Cuts to council taxsupport go hand in hand wtih big rises

By Chris Cornford Feb 1, 2021

Island residents, struggling to pay their council tax, will have a smaller subsidy next year.

Instead of the 70 per cent discount offered by the Isle of Wight Council under the Local Council Tax Reduction Scheme (LCTRS) in 2021/22, the council will only offer 65 per cent. The council has also signalled next year could see a significant tax increase for all residents.
Wednesday’s full meeting of the Isle of Wight Council, agreed the cut to 65 per cent in an effort to save £336,000. Before the changes to the LCTRS were approved, councillors made passionate pleas not to reduce the support.

Cllr Andrew Garratt proposed to keep the support at 70 per cent. He said: “It is not a time to move a scheme that would hit those that have been hardest hit even harder; that is not fair. Some would describe it as cruel.
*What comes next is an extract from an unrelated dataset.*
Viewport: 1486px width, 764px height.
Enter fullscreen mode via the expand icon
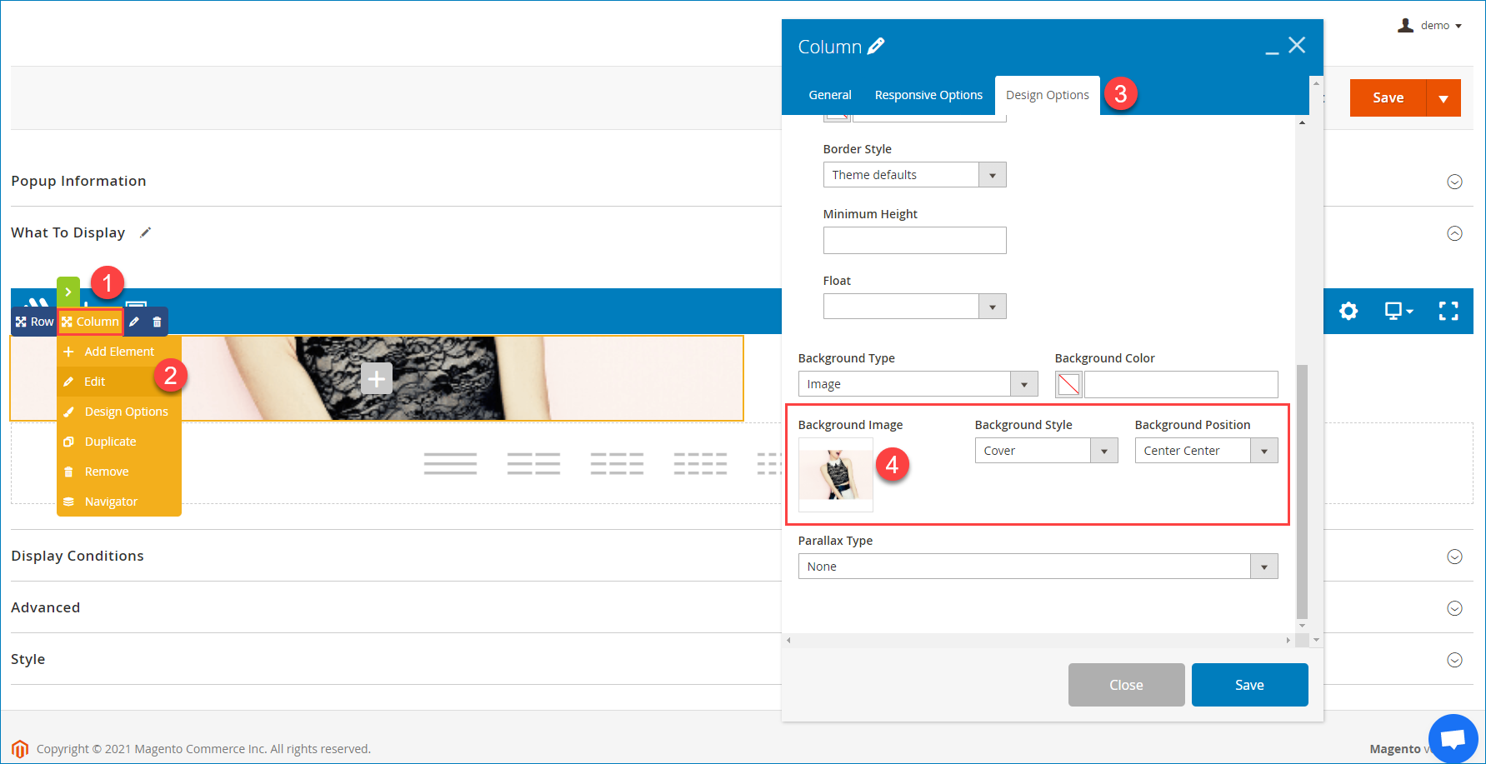click(1448, 311)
I am sure none of the members of the council would want to intentionally and deliberately be that but acceptance of this recommendation would be just that.”
Cllr Garratt appealed to the majority Conservative councillors saying they would not be doing a disservice to their party by supporting him but they would do a tremendous disservice to those in need if they did not approve his motion.

Cllr Paul Fuller, said those on LCTRS are usually working but living day to day and it was unfair savings are trying to be found from people who can ill afford to lose support.
Cllr Geoff Brodie said he thought it was hypocritical the council had approved a pay policy which pays senior managers over six figures yet they are prepared to penalise people a few pounds when that money is important to be able to feed themselves.

Cabinet member for the Covid recovery and strategic finance, Cllr Stuart Hutchinson, said reducing the scheme was one of the most difficult decisions the council has to take. “We are already seeing a substantial increase in the number of claims for support and if we are not able to put more money into the system then what we have to do is to spread the butter more thinly,” he said. “We still have, of course, a very substantial hardship fund so those who are in true need can still be protected.”
Cllr Garratt’s amendment fell, with 17 only votes in favour compared to 20 against and two abstentions.

An exceptional hardship fund is available for those who need help from the council (more information can be found here:, but councillors worried the bar was set too high. Figures, provided by Cllr Garratt, showed out of the £160,000 fund the council has, only £34,865 was given out, with 88 of 167 applications approved last year.

When the local council tax support scheme was introduced in April 2013, authorities received funding from government to replace the money lost from the lack of income. Since then, that funding has significantly reduced, effectively cut by £6.4 million, and in the coming financial year 2021/22 it is expected a funding gap of £3.23 million will be left. It is also expected more people will join the LCTRS as the impact of Covid-19 continues to be felt.

Cllr Brian Tyndall, cabinet member for corporate resources, said (while it is was a balancing act supplying services to all residents without hurting others) the changes to the scheme will also change the way universal credit affects those on LCTRS. The LCTRS changes were passed with 21 votes for, 16 against with one abstention.